** Artikel **
○ ○ ○ ○ ○ ○ ○
Aceh
Termakan Sumpah Indatu?
Date: 06
March 2014 - 11:35 am, Viewer: 3362
Akhir-akhir
ini aksi kekerasan semakin meningkat di nanggroe Aceh menjelang pemilu. Jika
merunut ke belakang, tanoh Aceh selalu bersimbah darah dan terlibat konlik,
baik dengan pemerintah Jakarta, maupun perang saudara sesama orang Aceh.
Saya tidak
tahu apakah ini karena karakter masyarakat Aceh yang keras, atau ada sebab
lain.
Jika kita
hitung selama masa kemerdekaan dari kurun 1945 hingga sekarang saja, sudah
beberapa kali Aceh dilanda konflik.
Yang paling
fenomenal adalah Perang Cumbok. Terjadi pada 1946, ini konflik antara ulama dan
bangsawan. Kaum ulama marah kepada sebagian bangsawan yang dianggap memihak
Belanda. Tak sedikit kaum bangsawan yang dieksekusi tanpa proses pengadilan.
Bahkan jasadnya tak sedikit yang dikubur di sumur-sumur tua.
Setelah itu,
tujuh tahun kemudian, giliran meletus perang DI/TII yang dipimpin Teungku Daud
Beureuh. Daud kecewa pada Sukarno yang dianggapnya ingkar janji. Ini
berlangsung selama 9 tahun. Daud Beureueh akhirnya turun gunung pada 6 Mei
1962, kembali ke pelukan ibu pertiwi.
Berselang 14
tahun kemudian, muncul pemberontakan Hasan Tiro yang mendeklarasikan Gerakan
Aceh Merdeka. Dimulai sejak 4 Desember 1976, GAM sepakat berdamai dengan
pemerintah Indonesia pada 15 Agustus 2005.
○ ○ ○ ○ ○ ○ ○
Item Tersimpan:

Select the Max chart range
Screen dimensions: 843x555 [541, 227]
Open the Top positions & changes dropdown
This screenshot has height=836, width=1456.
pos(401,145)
○ ○ ○ ○ ○ ○ ○
** Soal dan Tugas **
1. Salin bagian artikel tentang konflik Aceh dari "Bahkan jasadnya tak" sampai "15 Agustus 2005.", lalu ganti "Sukarno" dengan "Soekarno".
2. Menurut artikel tentang konflik Aceh, kapan GAM sepakat berdamai dengan pemerintah Indonesia?

** Hasil Berurutan **
1.
Bahkan jasadnya tak sedikit yang dikubur di sumur-sumur tua.
Setelah itu,
tujuh tahun kemudian, giliran meletus perang DI/TII yang dipimpin Teungku Daud
Beureuh. Daud kecewa pada Soekarno yang dianggapnya ingkar janji. Ini
berlangsung selama 9 tahun. Daud Beureueh akhirnya turun gunung pada 6 Mei
1962, kembali ke pelukan ibu pertiwi.
Berselang 14
tahun kemudian, muncul pemberontakan Hasan Tiro yang mendeklarasikan Gerakan
Aceh Merdeka. Dimulai sejak 4 Desember 1976, GAM sepakat berdamai dengan
pemerintah Indonesia pada 15 Agustus 2005.

2. Pada 15 Agustus 2005.